Requirement → Note each line in the data holding the string "question" and report it.

Data for processing →
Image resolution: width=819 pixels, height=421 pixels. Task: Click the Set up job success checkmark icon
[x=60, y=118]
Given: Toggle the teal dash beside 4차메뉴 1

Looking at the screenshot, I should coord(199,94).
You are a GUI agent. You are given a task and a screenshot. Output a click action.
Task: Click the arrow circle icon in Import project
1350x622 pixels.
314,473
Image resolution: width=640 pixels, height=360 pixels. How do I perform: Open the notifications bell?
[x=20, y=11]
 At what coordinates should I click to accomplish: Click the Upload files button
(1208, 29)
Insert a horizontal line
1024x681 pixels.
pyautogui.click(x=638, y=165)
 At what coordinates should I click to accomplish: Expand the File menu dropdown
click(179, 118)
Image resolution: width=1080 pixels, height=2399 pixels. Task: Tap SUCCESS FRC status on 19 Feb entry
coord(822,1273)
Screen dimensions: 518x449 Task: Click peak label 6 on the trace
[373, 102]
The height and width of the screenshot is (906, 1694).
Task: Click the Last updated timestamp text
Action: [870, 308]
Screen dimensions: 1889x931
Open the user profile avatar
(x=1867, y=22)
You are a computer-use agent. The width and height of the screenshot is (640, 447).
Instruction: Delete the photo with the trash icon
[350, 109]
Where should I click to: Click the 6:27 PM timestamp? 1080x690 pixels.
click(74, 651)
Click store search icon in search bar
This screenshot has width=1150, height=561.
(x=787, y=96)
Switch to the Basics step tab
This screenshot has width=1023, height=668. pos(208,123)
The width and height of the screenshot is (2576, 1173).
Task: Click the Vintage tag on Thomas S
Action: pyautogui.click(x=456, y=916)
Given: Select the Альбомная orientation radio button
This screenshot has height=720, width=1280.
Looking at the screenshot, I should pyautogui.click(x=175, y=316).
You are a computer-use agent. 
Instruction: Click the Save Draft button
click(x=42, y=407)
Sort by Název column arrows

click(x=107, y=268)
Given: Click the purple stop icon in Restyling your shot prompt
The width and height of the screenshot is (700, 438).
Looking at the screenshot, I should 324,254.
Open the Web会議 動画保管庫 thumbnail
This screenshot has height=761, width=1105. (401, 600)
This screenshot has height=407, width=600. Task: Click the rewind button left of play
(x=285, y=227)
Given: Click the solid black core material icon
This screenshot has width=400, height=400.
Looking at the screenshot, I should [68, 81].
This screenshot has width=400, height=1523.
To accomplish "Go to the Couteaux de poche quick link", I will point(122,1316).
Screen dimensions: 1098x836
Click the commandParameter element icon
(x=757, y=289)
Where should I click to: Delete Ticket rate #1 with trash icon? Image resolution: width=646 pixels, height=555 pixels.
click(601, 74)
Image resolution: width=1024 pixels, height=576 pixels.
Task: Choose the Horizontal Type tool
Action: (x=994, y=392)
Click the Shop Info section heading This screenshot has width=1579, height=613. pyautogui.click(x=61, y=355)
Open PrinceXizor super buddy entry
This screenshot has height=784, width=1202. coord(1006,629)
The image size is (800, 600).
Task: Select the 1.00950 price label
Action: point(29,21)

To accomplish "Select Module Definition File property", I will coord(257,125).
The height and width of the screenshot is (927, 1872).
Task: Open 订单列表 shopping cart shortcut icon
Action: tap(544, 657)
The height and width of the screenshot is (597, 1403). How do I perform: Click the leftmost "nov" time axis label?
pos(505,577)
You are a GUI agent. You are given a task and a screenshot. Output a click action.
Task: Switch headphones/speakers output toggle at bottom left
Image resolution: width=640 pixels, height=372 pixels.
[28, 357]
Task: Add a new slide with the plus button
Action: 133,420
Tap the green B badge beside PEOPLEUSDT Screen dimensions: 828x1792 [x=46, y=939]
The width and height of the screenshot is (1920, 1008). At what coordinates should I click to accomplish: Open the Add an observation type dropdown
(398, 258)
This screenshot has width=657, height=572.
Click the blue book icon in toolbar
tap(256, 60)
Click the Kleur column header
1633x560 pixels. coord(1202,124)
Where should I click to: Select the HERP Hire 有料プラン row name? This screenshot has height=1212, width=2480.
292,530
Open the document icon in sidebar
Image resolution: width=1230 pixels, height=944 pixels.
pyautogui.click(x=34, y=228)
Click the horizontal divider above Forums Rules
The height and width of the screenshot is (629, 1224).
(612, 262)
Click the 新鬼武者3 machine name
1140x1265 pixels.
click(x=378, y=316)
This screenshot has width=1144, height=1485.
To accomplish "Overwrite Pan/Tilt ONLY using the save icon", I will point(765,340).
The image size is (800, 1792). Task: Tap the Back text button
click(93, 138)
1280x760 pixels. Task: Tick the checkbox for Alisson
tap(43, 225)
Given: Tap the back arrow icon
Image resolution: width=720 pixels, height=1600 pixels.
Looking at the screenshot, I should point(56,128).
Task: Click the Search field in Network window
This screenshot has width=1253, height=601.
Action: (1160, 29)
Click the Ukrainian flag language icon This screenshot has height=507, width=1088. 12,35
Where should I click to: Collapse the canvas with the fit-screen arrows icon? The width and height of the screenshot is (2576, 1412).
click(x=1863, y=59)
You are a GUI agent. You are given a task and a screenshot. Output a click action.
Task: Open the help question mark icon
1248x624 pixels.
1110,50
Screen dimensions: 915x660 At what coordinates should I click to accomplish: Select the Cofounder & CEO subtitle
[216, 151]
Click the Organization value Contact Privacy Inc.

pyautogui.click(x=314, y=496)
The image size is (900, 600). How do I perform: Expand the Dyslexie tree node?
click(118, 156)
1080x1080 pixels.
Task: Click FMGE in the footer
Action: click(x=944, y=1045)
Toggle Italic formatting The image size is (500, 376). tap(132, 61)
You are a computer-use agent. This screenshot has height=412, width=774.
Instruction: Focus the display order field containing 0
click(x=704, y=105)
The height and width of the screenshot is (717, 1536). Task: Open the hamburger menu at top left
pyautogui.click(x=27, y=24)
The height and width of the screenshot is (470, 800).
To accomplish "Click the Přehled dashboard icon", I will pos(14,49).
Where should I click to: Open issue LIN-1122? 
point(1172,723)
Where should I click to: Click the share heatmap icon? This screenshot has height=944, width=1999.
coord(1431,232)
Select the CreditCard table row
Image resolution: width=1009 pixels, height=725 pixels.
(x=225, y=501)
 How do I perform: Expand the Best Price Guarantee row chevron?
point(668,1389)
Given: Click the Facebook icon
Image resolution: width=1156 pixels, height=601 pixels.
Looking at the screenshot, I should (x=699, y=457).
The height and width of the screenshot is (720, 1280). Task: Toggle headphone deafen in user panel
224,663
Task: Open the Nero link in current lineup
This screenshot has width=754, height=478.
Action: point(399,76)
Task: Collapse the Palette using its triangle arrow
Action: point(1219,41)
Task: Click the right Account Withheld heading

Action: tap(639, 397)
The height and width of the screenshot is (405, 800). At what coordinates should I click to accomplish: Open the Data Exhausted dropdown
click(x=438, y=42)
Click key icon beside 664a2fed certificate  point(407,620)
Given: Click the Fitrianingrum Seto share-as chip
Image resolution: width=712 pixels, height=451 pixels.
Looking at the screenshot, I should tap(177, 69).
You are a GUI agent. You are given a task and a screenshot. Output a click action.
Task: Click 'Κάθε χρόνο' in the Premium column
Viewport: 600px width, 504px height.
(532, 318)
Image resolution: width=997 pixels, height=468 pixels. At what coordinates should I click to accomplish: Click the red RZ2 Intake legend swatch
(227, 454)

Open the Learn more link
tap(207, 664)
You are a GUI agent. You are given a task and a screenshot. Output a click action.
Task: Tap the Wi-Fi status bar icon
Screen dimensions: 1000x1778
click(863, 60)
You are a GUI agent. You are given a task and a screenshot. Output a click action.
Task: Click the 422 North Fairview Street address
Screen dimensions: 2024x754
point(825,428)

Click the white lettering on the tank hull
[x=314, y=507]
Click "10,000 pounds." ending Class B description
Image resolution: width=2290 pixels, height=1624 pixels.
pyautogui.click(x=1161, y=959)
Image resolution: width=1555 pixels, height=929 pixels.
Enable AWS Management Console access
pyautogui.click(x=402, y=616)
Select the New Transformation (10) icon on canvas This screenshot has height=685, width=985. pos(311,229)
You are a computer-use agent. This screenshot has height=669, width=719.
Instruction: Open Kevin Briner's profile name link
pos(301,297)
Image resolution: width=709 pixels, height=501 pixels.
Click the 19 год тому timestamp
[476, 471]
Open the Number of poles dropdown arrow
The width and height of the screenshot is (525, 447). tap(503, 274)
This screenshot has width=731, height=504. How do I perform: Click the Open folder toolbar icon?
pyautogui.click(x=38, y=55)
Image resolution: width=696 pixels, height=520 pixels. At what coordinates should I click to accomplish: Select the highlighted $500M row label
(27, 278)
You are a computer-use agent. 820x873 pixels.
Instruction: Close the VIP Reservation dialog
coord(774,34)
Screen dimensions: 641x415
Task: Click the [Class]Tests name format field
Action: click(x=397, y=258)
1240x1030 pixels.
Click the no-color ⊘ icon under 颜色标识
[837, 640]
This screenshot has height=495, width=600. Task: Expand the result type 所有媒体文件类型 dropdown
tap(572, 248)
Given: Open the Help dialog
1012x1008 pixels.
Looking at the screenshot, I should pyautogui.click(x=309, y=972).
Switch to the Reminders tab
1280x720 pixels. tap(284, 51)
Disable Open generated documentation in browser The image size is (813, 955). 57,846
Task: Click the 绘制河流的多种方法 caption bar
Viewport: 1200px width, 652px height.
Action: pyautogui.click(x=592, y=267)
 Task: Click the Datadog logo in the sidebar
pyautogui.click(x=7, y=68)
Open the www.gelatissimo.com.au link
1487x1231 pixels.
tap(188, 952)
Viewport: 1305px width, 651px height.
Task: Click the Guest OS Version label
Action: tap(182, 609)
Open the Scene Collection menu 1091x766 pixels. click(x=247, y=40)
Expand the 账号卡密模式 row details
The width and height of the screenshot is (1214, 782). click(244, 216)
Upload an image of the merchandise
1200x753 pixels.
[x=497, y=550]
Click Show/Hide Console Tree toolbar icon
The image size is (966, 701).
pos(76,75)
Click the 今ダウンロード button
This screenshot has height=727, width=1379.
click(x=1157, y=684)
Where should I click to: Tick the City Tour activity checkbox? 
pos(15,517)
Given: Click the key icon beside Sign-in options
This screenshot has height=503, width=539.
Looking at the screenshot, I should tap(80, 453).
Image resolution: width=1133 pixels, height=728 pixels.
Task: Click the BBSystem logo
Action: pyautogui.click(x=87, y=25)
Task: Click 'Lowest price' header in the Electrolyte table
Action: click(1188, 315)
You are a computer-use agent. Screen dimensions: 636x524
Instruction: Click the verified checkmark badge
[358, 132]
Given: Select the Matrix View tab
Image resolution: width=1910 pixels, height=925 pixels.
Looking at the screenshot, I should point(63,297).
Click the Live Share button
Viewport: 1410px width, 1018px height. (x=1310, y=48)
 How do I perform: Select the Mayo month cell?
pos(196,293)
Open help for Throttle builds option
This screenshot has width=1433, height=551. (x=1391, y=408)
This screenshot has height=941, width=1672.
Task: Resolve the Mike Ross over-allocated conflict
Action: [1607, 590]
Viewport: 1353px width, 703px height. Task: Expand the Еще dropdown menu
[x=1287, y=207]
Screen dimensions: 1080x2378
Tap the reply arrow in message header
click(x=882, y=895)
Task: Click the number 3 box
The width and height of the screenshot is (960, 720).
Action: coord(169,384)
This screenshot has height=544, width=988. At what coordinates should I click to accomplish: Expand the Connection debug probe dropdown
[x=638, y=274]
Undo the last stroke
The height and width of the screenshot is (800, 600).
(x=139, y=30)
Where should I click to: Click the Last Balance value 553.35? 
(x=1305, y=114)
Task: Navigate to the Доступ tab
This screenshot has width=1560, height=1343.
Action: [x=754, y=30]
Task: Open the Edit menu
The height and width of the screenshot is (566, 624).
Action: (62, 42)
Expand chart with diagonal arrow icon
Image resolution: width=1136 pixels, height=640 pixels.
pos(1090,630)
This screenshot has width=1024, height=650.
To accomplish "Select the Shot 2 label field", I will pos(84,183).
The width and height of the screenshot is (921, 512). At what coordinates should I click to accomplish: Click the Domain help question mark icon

Solution to this problem →
Task: Open the help question mark icon
The width and height of the screenshot is (921, 512). At what coordinates should I click to accomplish: Click the Domain help question mark icon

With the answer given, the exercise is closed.